In the line at Whole Foods yesterday — getting ingredients so Anna and Malia and I could make chocolate financiers from the Bouchon Bakery Cookbook — I picked up issue 01 of Modern Farmer, a new quarterly focused on agriculture. It looked both interesting and beautiful, so I bought the magazine. At home, I sat on the front porch swing with a glass of iced lemonade, enjoying the afternoon warmth (tropical-storm rains had drenched North Carolina the day before) and reading about wild pigs and hardware stores in France and mangoes in Malawi and recommendations from the Drunken Botanist on which herbs to grow for unique cocktails. There’s architecture, travel, reading, fashion, and, yes, even farming in this publication — see the table of contents. It’s a lot like my favorite food magazine Saveur, but without recipes. I paid for a two-year subscription, and am looking forward to more great porch reading in the years to come.

This afternoon, I drove 16 miles up Old NC 86, through Hillsborough and out to Hurdle Mills, to park in a field and join hundreds of other foodies for the annual Farm to Fork Picnic, which I’d last attended this in 2007 (reported in this post). It was bright and hot afternoon, and I was sweating in the Aloha shirt my dad had given me for my birthday back in April, but I made the rounds of the small tents where three dozen restaurants, each paired with a North Carolina farm, presented a delicious morsel of food.

While the Ayr Mountaineers played on the stage in the big tent, I tasted Big Spoon Roasters peanut butter with sorghum molasses, and Escazu iced chocolate following the very first published recipe from Spain, then grabbed a cup of Fullsteam Fearrington summer ale, and later a cup of Mystery Brewing Company Queen Anne’s Revenge Carolinian Dark IPA.

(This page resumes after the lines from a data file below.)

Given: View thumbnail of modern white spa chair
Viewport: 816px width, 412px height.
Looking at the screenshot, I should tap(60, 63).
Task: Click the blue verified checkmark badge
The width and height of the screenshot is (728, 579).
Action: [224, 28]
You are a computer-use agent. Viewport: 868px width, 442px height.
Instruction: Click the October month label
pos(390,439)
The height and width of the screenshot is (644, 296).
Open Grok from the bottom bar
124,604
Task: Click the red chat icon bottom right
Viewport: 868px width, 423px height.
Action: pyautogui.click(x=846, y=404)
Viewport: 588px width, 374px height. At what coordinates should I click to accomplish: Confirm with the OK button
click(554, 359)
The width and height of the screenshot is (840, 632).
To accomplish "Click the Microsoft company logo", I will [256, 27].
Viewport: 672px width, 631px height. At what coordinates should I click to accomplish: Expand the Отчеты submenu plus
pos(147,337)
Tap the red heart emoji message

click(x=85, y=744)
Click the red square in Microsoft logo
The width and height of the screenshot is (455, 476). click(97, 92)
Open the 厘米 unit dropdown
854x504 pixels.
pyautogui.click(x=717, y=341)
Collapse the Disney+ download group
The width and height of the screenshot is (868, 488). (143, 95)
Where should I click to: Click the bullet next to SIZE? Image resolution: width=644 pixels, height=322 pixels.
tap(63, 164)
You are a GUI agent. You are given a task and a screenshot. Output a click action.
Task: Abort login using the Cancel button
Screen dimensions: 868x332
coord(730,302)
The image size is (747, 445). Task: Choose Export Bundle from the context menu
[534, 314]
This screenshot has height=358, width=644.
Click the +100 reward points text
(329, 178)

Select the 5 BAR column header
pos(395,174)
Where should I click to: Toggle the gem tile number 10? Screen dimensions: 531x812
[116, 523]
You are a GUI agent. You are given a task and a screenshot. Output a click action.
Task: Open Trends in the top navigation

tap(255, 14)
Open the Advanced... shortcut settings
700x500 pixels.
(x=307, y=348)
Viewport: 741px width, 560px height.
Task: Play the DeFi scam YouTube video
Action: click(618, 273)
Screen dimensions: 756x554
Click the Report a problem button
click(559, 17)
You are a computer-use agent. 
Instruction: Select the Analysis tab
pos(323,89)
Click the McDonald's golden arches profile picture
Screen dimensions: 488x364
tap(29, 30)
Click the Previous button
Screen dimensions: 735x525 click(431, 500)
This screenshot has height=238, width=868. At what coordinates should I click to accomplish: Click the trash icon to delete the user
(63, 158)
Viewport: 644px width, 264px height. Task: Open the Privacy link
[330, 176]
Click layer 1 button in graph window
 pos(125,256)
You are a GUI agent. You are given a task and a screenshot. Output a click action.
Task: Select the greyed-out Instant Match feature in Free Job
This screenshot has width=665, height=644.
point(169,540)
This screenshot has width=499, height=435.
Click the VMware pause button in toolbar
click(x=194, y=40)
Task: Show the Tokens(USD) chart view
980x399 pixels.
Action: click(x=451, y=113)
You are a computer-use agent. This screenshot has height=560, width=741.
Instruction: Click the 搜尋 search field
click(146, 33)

At a tent with the new Raleigh Korean restaurant Kimpap and Lucky 3 Farm, I took a plate of Bo Ssam, the pulled pork in a lettuce wrap that I often make at home. Kimbap’s was fantastic, and I would return there for seconds. And then thirds.

Bo Ssam

Back under the big tent, remembering the article about seed banks I’d read earlier in the day in Modern Farmer, I took a packet of Hopi Yellow watermelon seeds from the NC Cooperative Extension table. I poured a cup of ice wild bergamot tea from Waterdog Farms, and sat for a while in the camp chair I’d set up in the middle of the field. Now, Michael Holland was singing a cover of Louis Collins, which I thought was the version by Josh Ritter but which Holland said was by Mississippi John Hurt.

Later, a long conversation with Bill Rice of the Walking Fish Cooperative in the tent where chef Amy Tornquist had presented smoked North Carolina bluefish with dill potato salad and pickled onions. My grandfather, Frank the Beachcomber would surely have enjoyed this. He regularly fished the outer banks for the blues.

I walked again tent to tent to tent, marveling at the richness of this region’s farms and talents of our chefs. I’ll be back next year, with my family along for the experience.

I used the new Vesper app to take notes during my tasting.